Better Bus Plan fact sheet

The Better Bus Plan is a plan for countywide bus service in Hamilton County.  Our current transit system fails to connect people to where they need to go, and the Better Bus Coalition believes that a complete system overhaul is needed to create a transit system that serves our county efficiently, quickly, and safely


We propose*:

  • 23 Local Downtown-bound Routes

  • 14 Local Crosstown Routes (primarily east to west)

  • 28 Express Routes to Downtown/Uptown

  • 2 Bus Rapid Transit (BRT) Routes

  • 7 Enhanced Limited Stop Routes

  • 11 Transit Center Hubs (no more waiting at Government Square!)

*Further bus route details can be found in the full Better Bus Plan


This plan vastly increases access and mobility for the county as a whole.  Under this plan:

  • 80% of Hamilton County residents & 86% of Hamilton County jobs will be within a 5-minute walk of a bus route

  • 89% of Hamilton County residents & 93% of Hamilton County jobs will be within a 10-minute walk of a bus route


Route Types Descriptions

The combination of the Downtown-bound Local Routes and the Crosstown Routes will ensure that no one will ever have to go downtown unless that or Northern Kentucky is their destination.  The Express Routes will provide a quicker commute for suburban and outer city neighborhood residents, with the goal being a consistent 30-minute commute to Downtown/Uptown regardless of traffic conditions.  These routes will utilize the highway system for faster travel, with dedicated High Occupancy Vehicle lanes on I-71 & I-75.

The 2 BRT Routes will be the Blue Line and the Red Line.  The Blue Line serves the Montgomery Road/I-71 Corridor, utilizing the SORTA-owned Blue Ash Rail Line as a dedicated busway capable of providing highway speeds for the BRT buses.  The Red Line serves the Hamilton/Clifton Avenue Corridor, which is one of the densest in Hamilton County. 

These routes feature stations every ½-mile to 1-mile with dedicated bus lanes and signal priority wherever possible to reduce commuting times dramatically compared to their Local Route counterparts.  These BRT routes will run between Downtown and Uptown via a new deep-bored tunnel underneath Mt.

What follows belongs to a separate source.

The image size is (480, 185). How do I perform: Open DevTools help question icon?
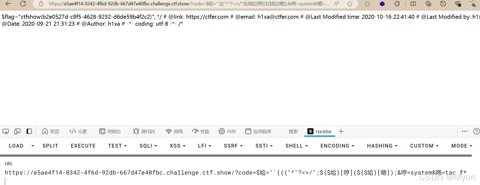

Auburn, with a travel time of 2 minutes between UC and Liberty Street.  Travel times from UC to The Banks are projected at 10-12 minutes consistently.  In Downtown and Over-the-Rhine, buses will have dedicated lanes on Walnut and Main Streets with stations at Liberty, Central Parkway, Government Square, and The Banks.

The 7 Limited Stop Lines will serve the major corridors in the county including Vine/Springfield Pike, Reading Road, Glenway Avenue, Madison Road, and the Crosstown Westwood Northern/Hopple/MLK/Madison Road Corridor.  2 additional diagonal lines will quickly connect the southeastern portion of the county to the northwestern portion, and the southwestern portion of the county to the northeastern portion.  For example, the projected travel time from Westwood to the Kenwood Mall is 30-35 minutes – compared to 90-120 minutes today.  The purpose of these routes is to provide longer distance travel options with significantly shorter travel times compared to their Local Route counterparts.


Transit Centers

We propose a ‘web’ network of 11 Transit Center Hubs throughout the county.  These hubs are generally located in the centers of dense areas and act as convenient, comfortable transfer points and centers of communities.  The hubs will feature covered seating areas, fare vending machines, real-time bus arrival countdown clocks, system maps, route timetables, lighting, and more. 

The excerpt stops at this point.